Well, TGIF. It’s Miller Time. And btw, you should be able to comment now without signing up for a blogger account. We’re squashing bugs every step of the way (no offense to my arthropod friends intended in this figure of speech, understand) and getting back into the blog-groove. Yes!

Fall Leaf Fall

image copyright Fred First

It fascinates me that a leaf knows when its time has come to fall. Perhaps some combination of day length and temperature gives the signal. But maybe it’s just the good taste to abort, an inner sensitivity to the needs of the whole that gives its parent tree a chance to hibernate with its blood gone underground for the winter, safe from freezing. Whatever the signal for the moment of leaf launch, I’m glad they don’t all get the same idea on the same day.

First, the walnut and basswood and spicebush leaves fly in the first winds of tropical storms or sudden thunderstorms in late summer. The poplars and hickories, cherries and sumacs have the good manners to wait a while, until after a leaf has had the proper opportunity to strut its chameleon color changes during October before finally falling, drab and shriveled, in a north wind on a bleak November day.

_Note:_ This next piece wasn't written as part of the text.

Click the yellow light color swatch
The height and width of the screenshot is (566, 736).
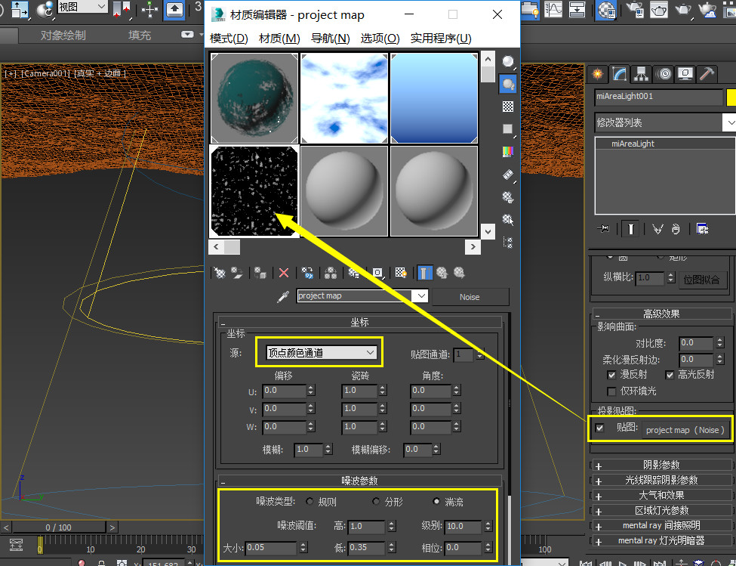pyautogui.click(x=731, y=97)

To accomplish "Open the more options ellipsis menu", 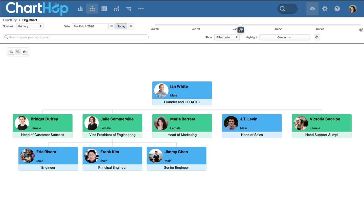I will click(141, 9).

An oak leaf will refuse to let go until December, clacking and waggling brown and brittle in the cold breeze. The serrated leaves of a smooth-boled American Beech turn almost white and become so thin and light they hang like feathers and seem to move on their own, even on a still January day. This year’s beech leaf may stay on the twig until next spring’s tiny new leaf evicts it, finally, pushing it out and away, off into space, down to the black soil among the first of the spring mustards and violets.

Leaves enter my fantasies this time of year. I have wondered about them, individually, and as a race. If all of the leaves from the countless trees on our acres here fell and did not decompose by the following spring; if this happened year after year, how many years would it take to choke off all growth along the forest floor? Should our woods remain alive after even one year of such a calamity, which is doubtful, how many years of leaf-fall would it take to completely fill the bowl of our valley to the rim?

If all these same leaves from our small valley could by some fairy-industry be stitched together, edge to edge, would it make one huge leaf, big enough to dress all of the New River Valley or Virginia?

And if a curious person was to lie on his back in these woods for a day, could he learn to tell all the leaves to species merely by the pattern of their falling from the tree when the air is still? My hypothesis is yes, and I gladly volunteer to undertake the research.